In the Vegetable Patch: Late Salad Greens
Lettuces need cool temperatures to germinate but by this time of year the soil has become thoroughly warm and daytime air temperatures often are warm too. If this is the problem in your garden, scatter your lettuce seeds on moist potting mix in small flats that will fit into your refrigerator. After a few days of chilling the flats can be moved to a cool spot, in a garage or basement for example, until germination is complete. Keeping the flats inside open plastic bags will help maintain steady moisture required for germination. After the seedlings are an inch or so high you can transplant them to a bed of loose soil in the garden. Do this on a cloudy day and be sure to move some of the potting mix with the roots when you transplant.
Its better to use leaf lettuce for late plantings because it tolerates higher temperatures than does iceberg. It grows faster, too. While red tip and oak leaf are always good choices, your Growise Center experts can recommend several varieties of lettuce seed for late planting. Try mixing in some peppercress seed to add zing to your late season salads. It germinates easily and grows fast.
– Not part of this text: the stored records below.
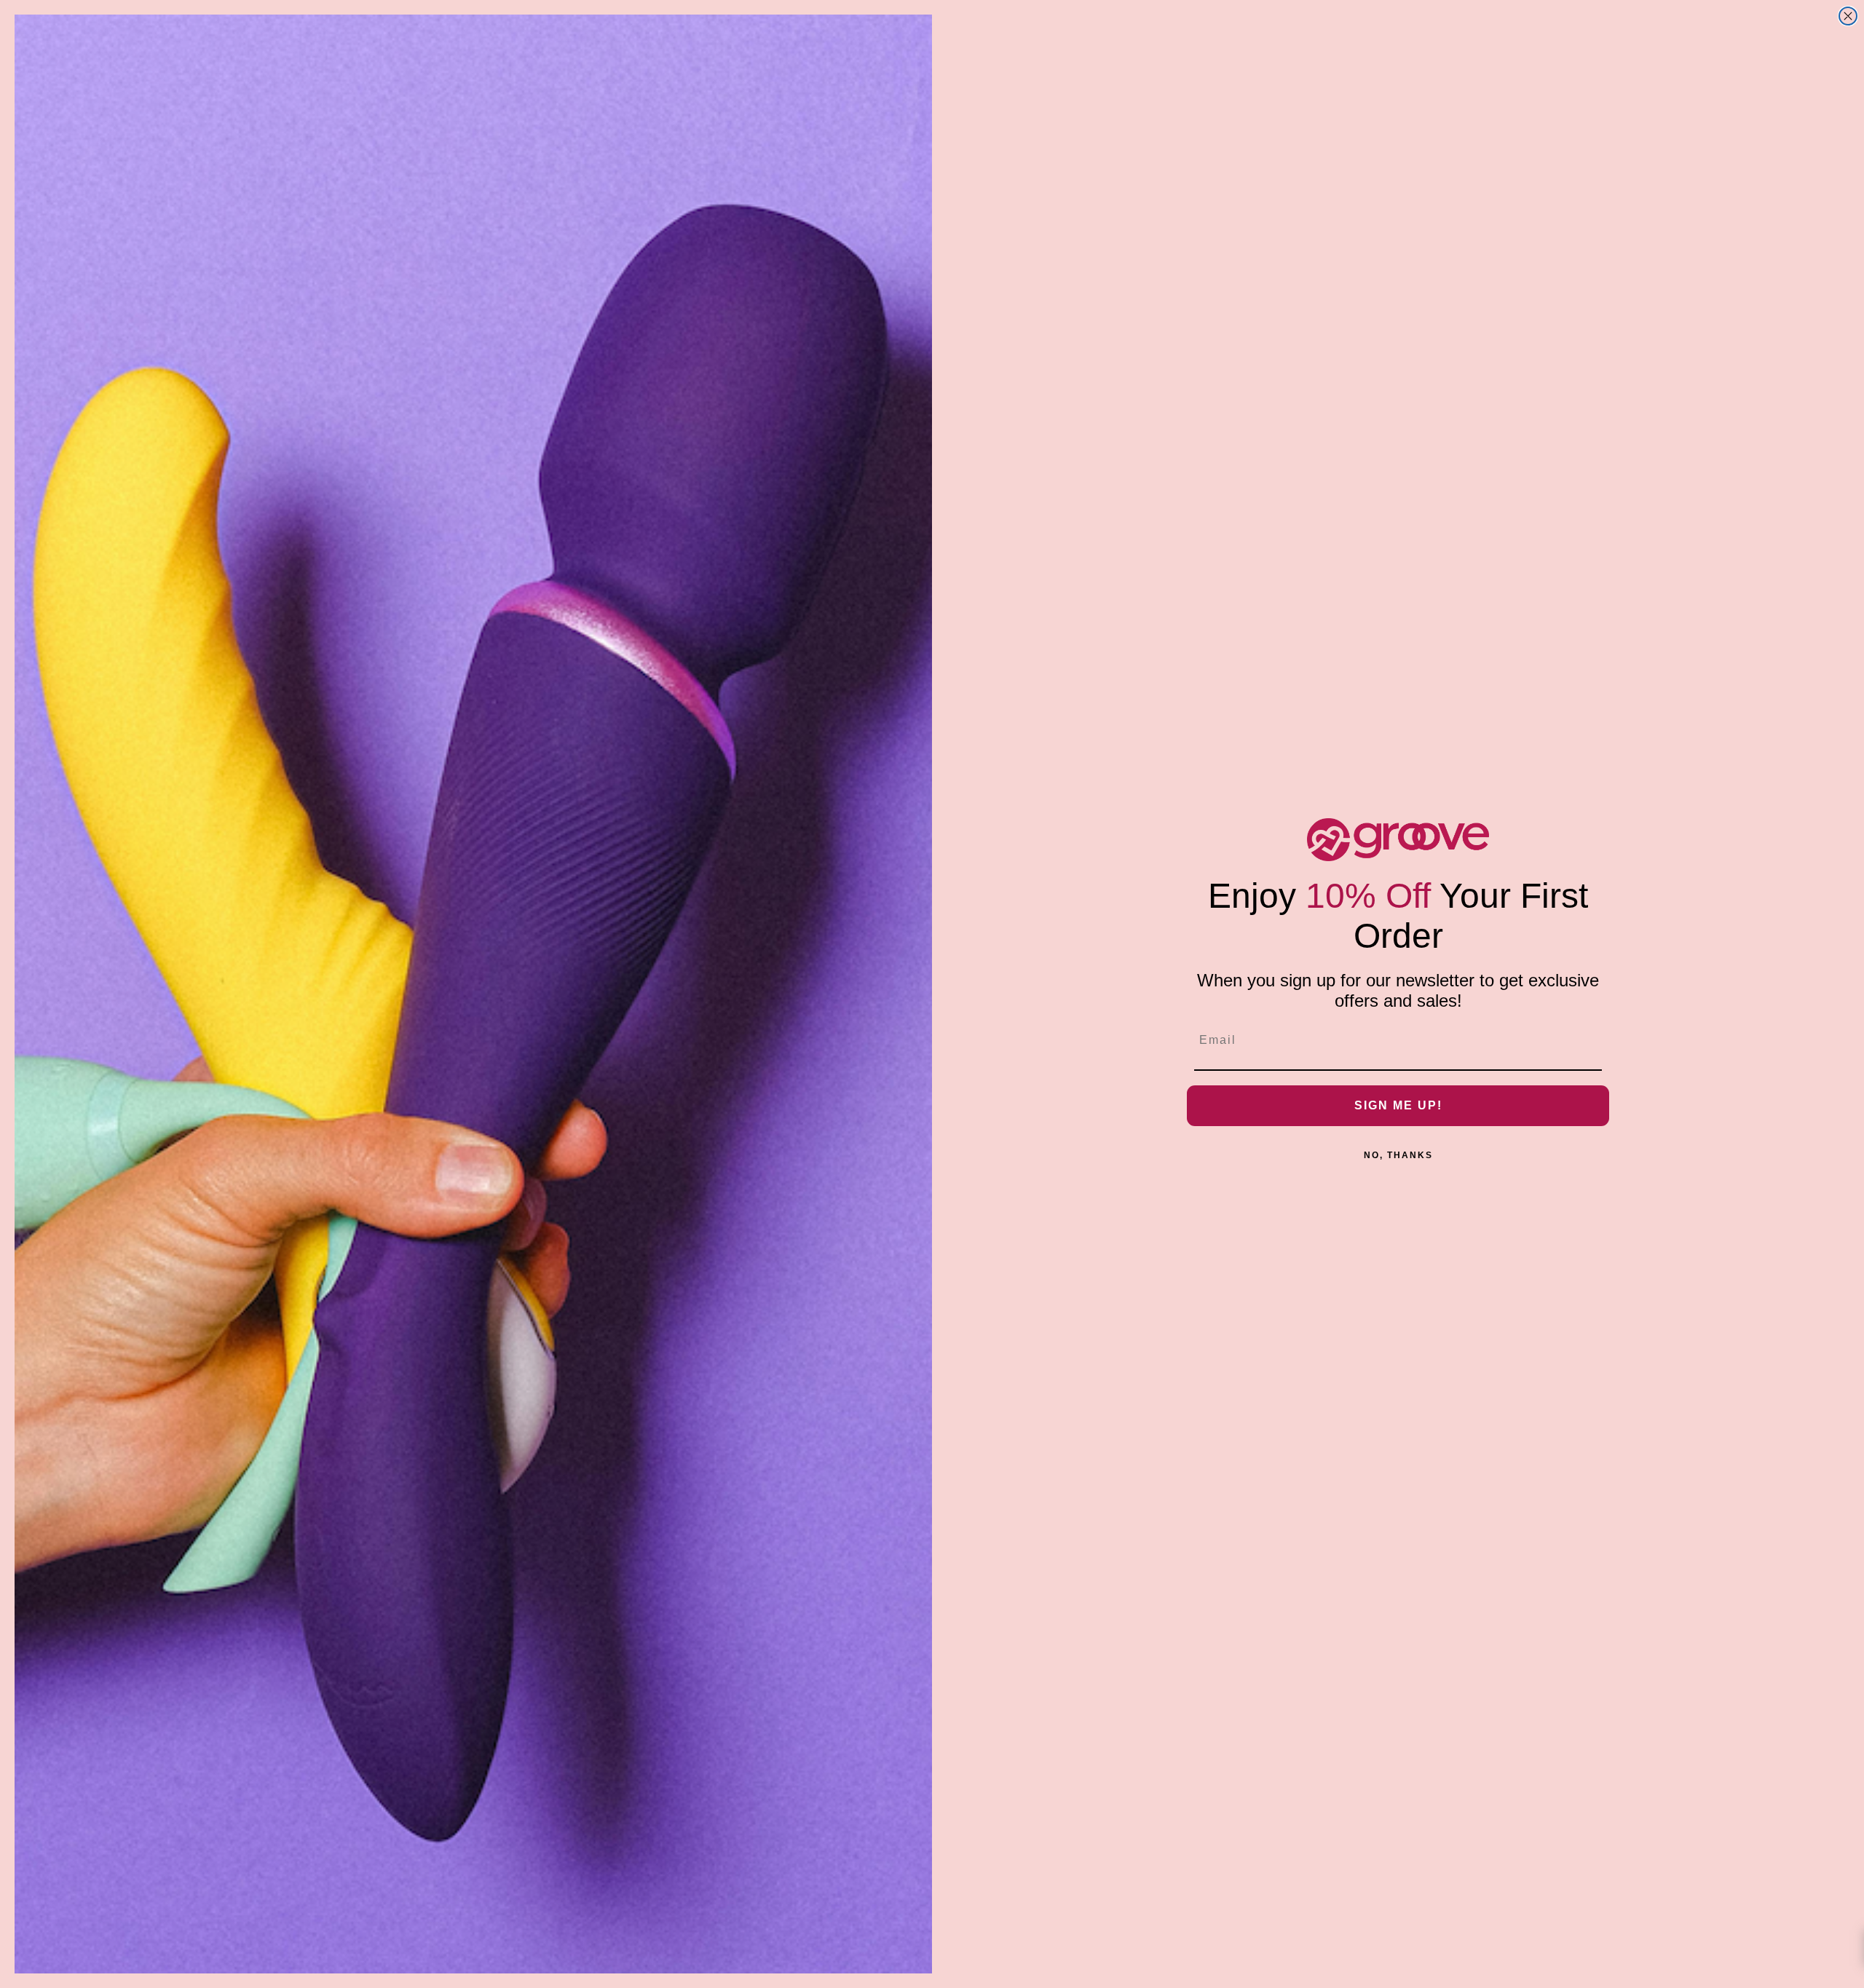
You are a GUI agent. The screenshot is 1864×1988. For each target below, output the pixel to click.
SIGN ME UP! (1398, 1105)
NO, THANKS (1398, 1155)
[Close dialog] (1848, 16)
Its not necessary to wait for lettuce to reach mature size. Begin harvesting as soon as the leaves are large enough to handle. Instead of pulling the plants out by the roots cut the leaves with scissors. Always leave a few leaves on each plant to keep it growing so that if the season continues long enough you may make more than one cutting on a plant as new growth emerges.
Its easy to keep your second lettuce crop going into cold weather if you cover it lightly with a row cover. These covers admit light and moisture but mediate cold temperatures. To harvest lettuce once youve covered it, simply fold back the cover in one spot, make your cuttings, and return the cover.